If you enjoy reading Military History,you've probably already come across some of these stories.If you have read a great amount,maybe you alredy know about a lot of them;but it is still probale that many of these stories will be of events you haven't heard about before.
What is covered in this book,required a great deal of knowledge,experience and research.
70 separate and unconnected stories give a taste of the secret things that took place during the war and the impact they had on events around them.You will see how events of spying,trickery,deception,intelligence gathering and other forms of espionage, play just as an important part in winning or losing a war, as do the events that take place on the battlefield.Most of these things don't become known at the time they are happening, for the simple reason that disclosure lets the enemy know your methods and operations.Even when secret information is revealed,it is denied to protect people and methods.
Since there are 70 instances covered in 225 pages;on average this means only about 3 pages per story. Obviously,what you get here is a short summary,just to briefly tell what happened.However;the author has provided 9 pages of detailed information on these stories.That, basically makes this book a great resource to introduce the cases and gives information as to where to find out much more.
As you read these stories,you should keep in mind that most of this took place 60 to 70 years ago when techniques and expertise were extremely simple compared to what is available today.Just imagine the possibilities with the equipment,communications and electronic abilities (much known and probably much still secret) that is at the disposal of those now engaged in this sort of thing today.

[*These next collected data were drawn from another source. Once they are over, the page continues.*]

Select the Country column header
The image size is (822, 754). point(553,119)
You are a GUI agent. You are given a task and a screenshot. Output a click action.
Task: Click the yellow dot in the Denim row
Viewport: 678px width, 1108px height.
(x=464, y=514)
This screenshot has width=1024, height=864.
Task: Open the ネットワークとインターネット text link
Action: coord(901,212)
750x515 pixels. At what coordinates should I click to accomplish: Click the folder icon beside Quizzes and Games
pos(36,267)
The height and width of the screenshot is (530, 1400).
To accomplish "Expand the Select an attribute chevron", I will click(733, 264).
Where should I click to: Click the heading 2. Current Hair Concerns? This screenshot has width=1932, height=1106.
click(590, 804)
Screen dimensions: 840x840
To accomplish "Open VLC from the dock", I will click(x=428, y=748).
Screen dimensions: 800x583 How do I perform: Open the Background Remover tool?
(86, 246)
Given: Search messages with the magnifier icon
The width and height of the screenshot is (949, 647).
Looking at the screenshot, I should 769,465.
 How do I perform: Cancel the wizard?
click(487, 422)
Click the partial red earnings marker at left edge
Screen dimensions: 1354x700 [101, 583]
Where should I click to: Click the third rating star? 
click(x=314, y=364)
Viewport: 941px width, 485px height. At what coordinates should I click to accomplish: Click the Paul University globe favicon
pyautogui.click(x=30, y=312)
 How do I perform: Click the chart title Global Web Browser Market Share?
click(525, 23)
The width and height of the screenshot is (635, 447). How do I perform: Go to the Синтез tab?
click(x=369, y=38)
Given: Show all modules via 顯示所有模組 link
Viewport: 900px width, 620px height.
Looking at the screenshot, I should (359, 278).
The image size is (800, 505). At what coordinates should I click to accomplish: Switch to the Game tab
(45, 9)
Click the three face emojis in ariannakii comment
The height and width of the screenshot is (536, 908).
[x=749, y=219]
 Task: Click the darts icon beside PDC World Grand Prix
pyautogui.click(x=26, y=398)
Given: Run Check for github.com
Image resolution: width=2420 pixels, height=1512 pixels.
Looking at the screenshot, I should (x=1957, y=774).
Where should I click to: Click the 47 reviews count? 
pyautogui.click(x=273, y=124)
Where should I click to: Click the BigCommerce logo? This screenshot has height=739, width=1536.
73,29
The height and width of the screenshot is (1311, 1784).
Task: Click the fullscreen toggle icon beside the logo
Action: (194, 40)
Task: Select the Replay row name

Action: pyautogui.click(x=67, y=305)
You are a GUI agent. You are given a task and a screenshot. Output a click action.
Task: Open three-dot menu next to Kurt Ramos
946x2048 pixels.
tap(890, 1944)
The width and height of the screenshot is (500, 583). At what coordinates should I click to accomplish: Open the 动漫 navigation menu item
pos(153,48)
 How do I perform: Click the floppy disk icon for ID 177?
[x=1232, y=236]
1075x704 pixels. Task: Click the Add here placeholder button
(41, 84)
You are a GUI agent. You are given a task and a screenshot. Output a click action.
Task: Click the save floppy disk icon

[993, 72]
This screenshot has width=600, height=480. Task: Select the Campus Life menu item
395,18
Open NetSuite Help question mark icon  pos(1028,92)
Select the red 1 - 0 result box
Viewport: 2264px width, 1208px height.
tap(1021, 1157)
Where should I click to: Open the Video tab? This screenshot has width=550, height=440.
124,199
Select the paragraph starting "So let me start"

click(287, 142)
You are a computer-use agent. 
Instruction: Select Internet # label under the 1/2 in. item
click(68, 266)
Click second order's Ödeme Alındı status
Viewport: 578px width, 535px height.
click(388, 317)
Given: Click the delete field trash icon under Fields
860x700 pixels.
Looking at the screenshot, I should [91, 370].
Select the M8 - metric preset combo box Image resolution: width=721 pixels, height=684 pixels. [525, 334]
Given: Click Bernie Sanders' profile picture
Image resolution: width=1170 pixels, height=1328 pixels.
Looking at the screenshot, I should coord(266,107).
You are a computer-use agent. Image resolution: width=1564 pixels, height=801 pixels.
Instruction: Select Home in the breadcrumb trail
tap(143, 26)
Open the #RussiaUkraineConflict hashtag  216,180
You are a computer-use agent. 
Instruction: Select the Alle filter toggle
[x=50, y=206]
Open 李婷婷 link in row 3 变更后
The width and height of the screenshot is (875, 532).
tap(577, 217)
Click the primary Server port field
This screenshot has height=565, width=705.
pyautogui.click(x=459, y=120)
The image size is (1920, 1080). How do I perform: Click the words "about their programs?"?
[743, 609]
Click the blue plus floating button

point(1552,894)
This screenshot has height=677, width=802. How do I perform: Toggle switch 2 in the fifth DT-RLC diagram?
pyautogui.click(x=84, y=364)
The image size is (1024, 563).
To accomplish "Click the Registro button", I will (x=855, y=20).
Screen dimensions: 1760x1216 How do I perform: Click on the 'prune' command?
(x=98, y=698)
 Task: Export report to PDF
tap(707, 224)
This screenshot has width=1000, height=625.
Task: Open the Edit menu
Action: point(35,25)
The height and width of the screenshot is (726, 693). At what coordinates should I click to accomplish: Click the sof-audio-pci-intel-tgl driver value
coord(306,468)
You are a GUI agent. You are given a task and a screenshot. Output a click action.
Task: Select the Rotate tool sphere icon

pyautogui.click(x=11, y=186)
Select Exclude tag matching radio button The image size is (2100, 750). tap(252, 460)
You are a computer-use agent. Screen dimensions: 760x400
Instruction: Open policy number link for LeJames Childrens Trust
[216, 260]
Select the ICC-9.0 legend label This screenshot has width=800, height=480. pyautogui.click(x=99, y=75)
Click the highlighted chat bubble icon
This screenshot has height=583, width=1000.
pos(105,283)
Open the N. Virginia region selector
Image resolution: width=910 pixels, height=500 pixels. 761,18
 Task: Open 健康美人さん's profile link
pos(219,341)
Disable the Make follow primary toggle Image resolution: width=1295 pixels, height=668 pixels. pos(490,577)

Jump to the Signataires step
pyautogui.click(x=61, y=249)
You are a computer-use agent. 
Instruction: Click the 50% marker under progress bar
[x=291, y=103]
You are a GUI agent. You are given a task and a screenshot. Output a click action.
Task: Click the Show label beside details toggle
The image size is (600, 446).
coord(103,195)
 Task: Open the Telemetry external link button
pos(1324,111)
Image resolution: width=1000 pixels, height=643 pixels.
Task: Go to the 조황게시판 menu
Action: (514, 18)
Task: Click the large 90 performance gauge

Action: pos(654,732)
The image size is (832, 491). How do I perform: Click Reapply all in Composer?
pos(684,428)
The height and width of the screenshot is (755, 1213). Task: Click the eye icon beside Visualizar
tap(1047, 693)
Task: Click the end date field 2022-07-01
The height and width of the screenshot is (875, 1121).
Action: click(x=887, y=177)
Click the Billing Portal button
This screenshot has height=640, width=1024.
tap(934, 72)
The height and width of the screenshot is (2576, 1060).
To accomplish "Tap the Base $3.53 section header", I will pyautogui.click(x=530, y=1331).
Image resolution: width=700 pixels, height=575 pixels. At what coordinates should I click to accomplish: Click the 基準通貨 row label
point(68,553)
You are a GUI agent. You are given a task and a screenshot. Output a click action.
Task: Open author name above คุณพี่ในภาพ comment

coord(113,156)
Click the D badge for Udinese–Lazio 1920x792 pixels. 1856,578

With The War on Terror,we don't hear too much about deception and espionage these days;you can bet your sweet biffy that there is a ton of survelliance and intelligence gathering going on.So, it looks like they don't know where bin Laden is. Wanna bet someone doesn,t know? I wouldn't be surprised,they not only know where he is;but what he had for breakfast,who he talked to today,what time he got up,and even how and when he trims his beard.Even if all that is known,it would not be told;in fact,it would be denied.
Maybe, 20 ,or even more years, will go by before the espionage that is undoubtly in full swing today,will ever become known.
I was born in 1935 ,and hence ,just a young gaffer during WWII.I can remember being told in school and other places to keep an eye open for anyone strange in town,anyone talking strange languages,asking strange questions,and such.If you saw anything, or heard anything, suspicious,report it to your parents,teachers or the police.I was living in Nova Scotia at the time.Halifax was a major port of embarkation for huge convoys leaving for Europe,and the east coast was crawling with spies and informants passing vital information to the enemy. Not only that;but many were apprehended.We all "knew" and cared ,even the kids,who the enemy was. That was before the days of political correctness,taboos on profiling,ultrasensitivity over civil rights.Heck,everyone knew ,and more importantly acted as if they believed their freedoms,safety and even lives depended on defeating the enemy.It was especially brought home to many who had relatives in the Armed Forces.Many knew people who had lost their lives.I had an uncle who died in Italy,a cousin that survived a torpedo attack on the way to Britain and even a next door neighbour who was killed when the unarmed car ferry,"Cariboo",was torpedoed and sunk by a Nazi Submarine off Newfoundland.
Reading this book ,one has only to be amazed at the virtually complete lack of concern the populance has about the conflict that is going on all around us today.It seems as if ,that by not thinking about it,or at best laying the blame on the US,that it will just go away.
That was what a lot of people in Europe believed ;and lived to regret it!
A great book about what happened during WWII,but more importantly;should awaken us on The War on Terror.